Single by the Jesus and Mary Chain

from the album Darklands
- B-side: "Everything's Alright When You're Down"
- Released: 3 August 1987
- Length: 3:33 (album version); 3:07 (7-inch edit);
- Label: Blanco y Negro
- Songwriters: William Reid; Jim Reid;
- Producers: William Reid; Bill Price;

The Jesus and Mary Chain singles chronology
| "April Skies" (1987) | "Happy When It Rains" (1987) | "Darklands" (1987) |

= Happy When It Rains =

1987 single by the Jesus and Mary Chain

"Happy When It Rains" is a song by Scottish alternative rock group the Jesus and Mary Chain, released as the second single from their second studio album, Darklands (1987).
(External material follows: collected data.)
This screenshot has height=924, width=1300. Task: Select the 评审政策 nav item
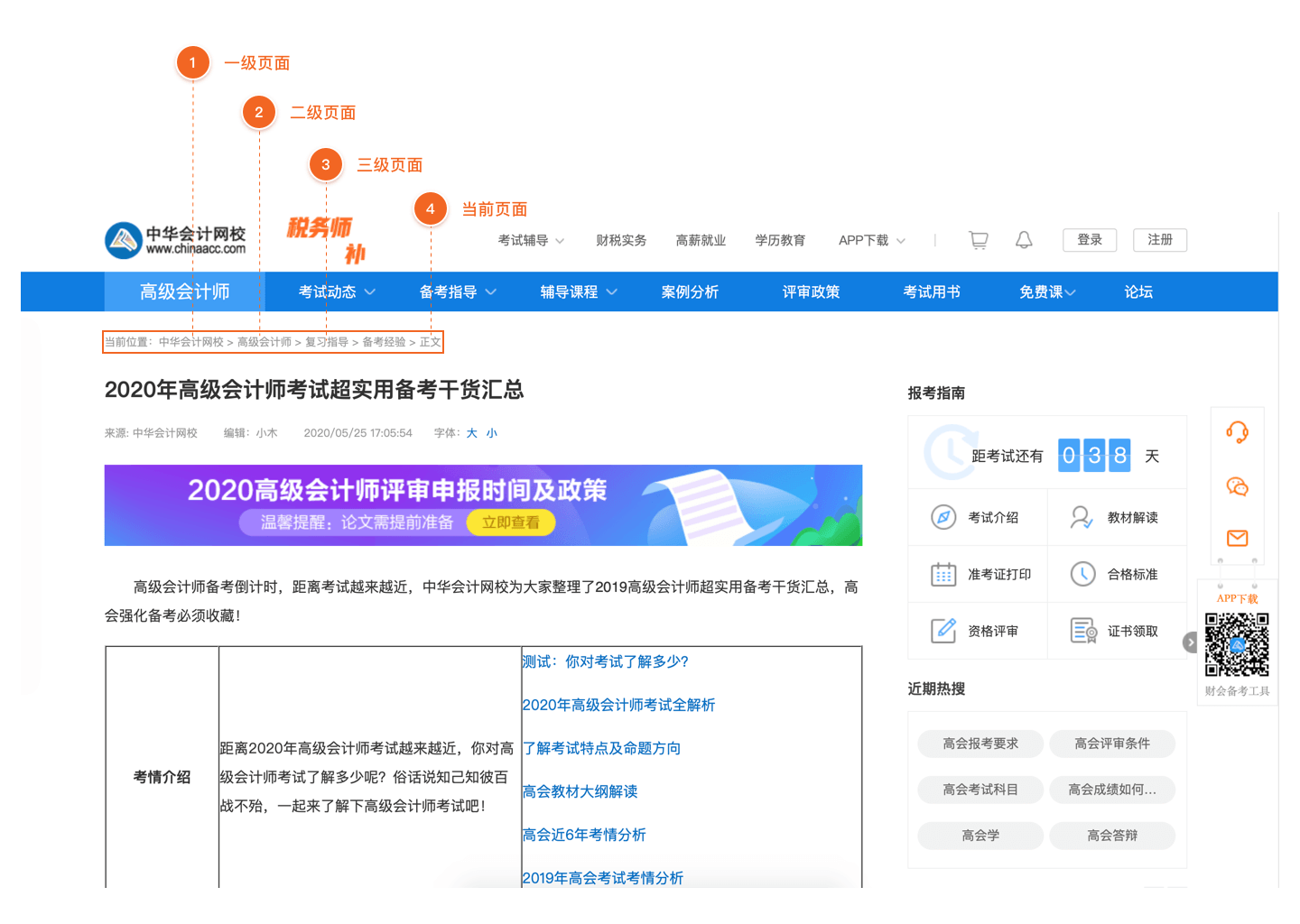[811, 291]
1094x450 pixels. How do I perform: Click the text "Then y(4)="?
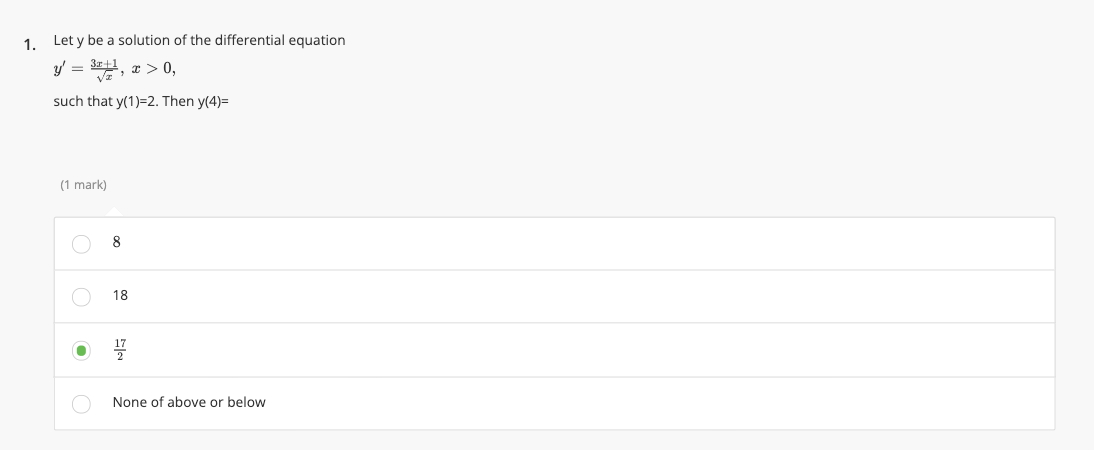(x=195, y=101)
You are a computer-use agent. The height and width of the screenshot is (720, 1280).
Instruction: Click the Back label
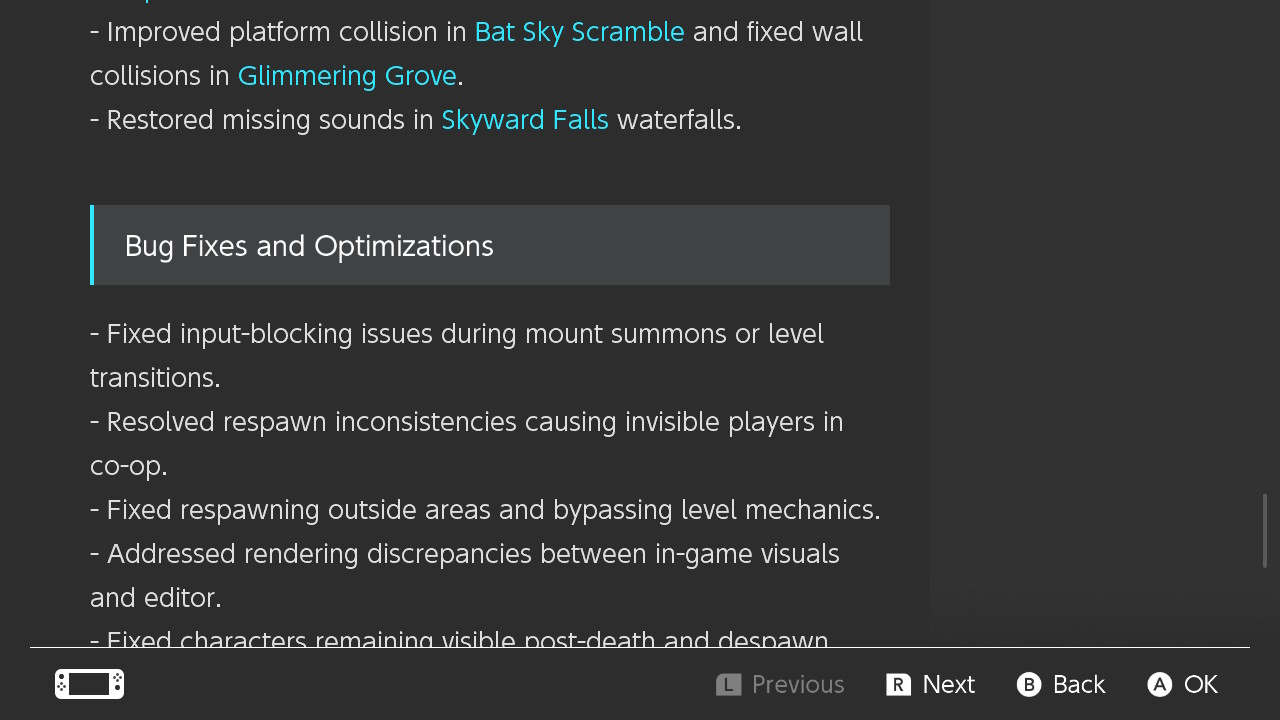1078,684
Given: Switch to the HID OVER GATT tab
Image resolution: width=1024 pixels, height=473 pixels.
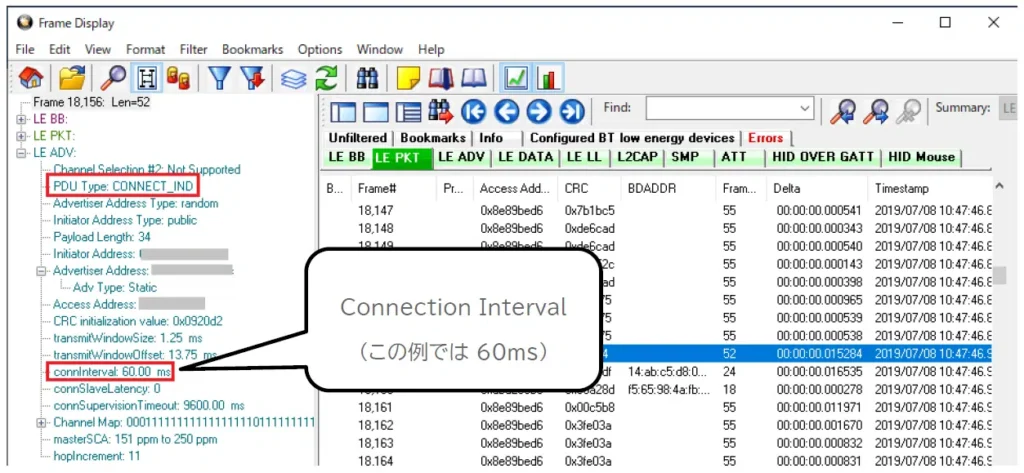Looking at the screenshot, I should click(x=825, y=157).
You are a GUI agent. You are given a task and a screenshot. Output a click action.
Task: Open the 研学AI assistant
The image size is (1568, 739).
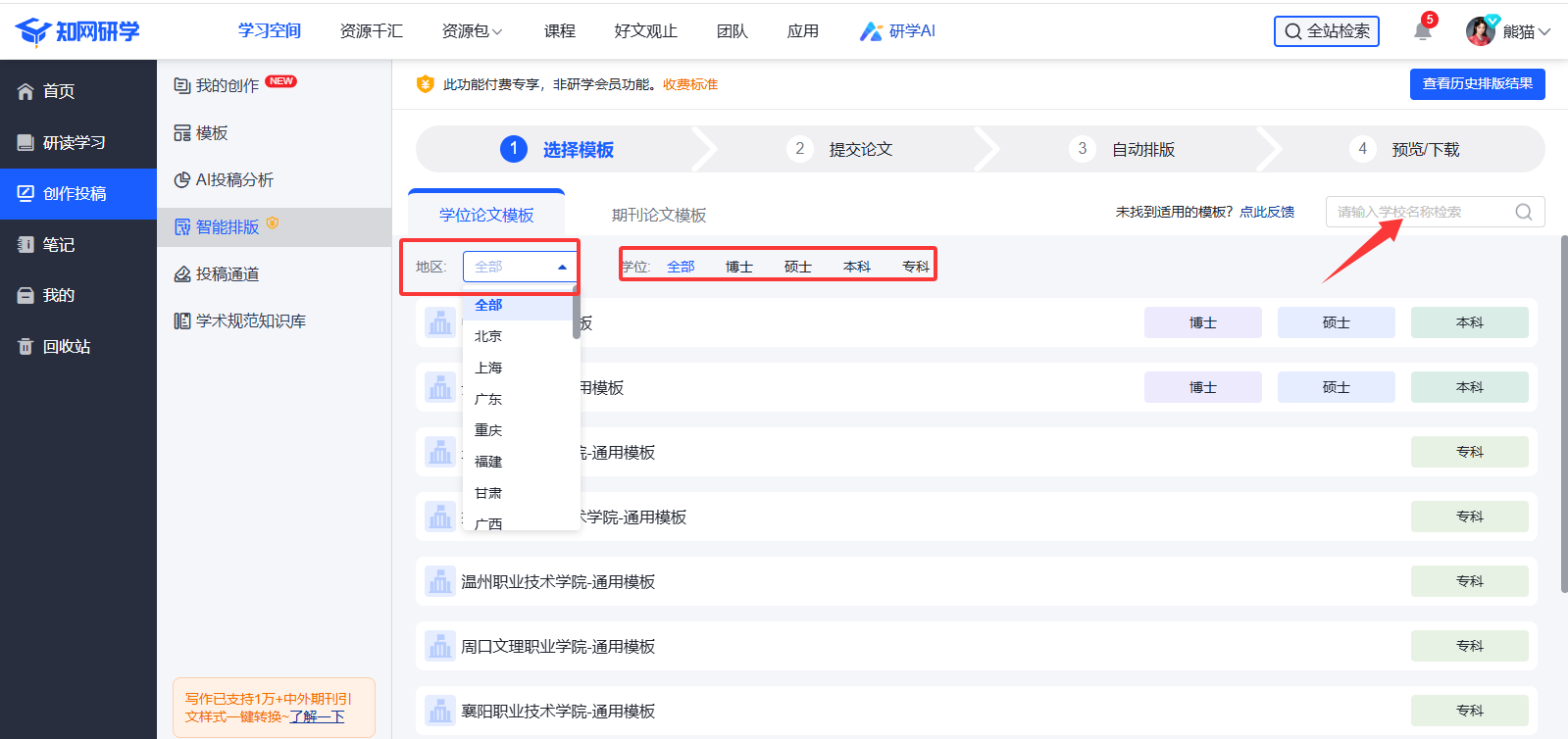pos(897,31)
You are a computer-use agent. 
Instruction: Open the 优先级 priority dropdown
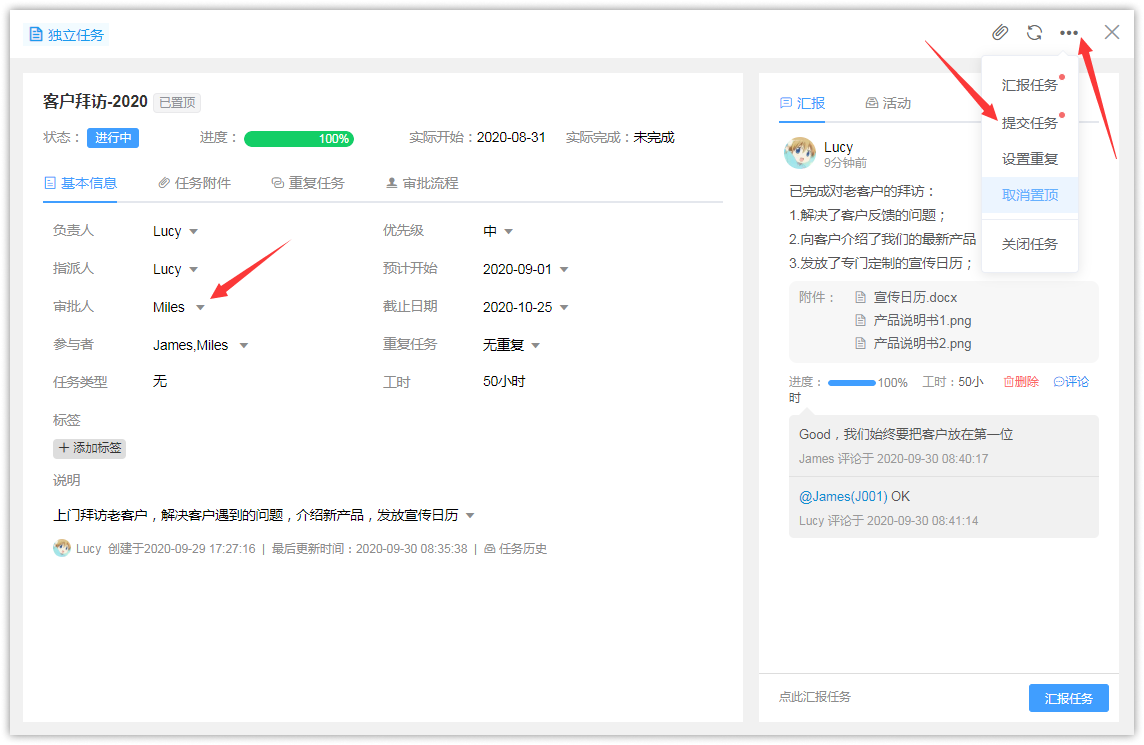pyautogui.click(x=508, y=232)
It was issued through Blanco y Negro Records on 3 August 1987 and reached number 25 on the UK Singles Chart. It was released across three different formats; the 10-inch single is labelled as an extended play (EP).

==Track listing==
All tracks were written by Jim Reid and William Reid.

7-inch single
A. "Happy When It Rains"
B. "Everything's Alright When You're Down"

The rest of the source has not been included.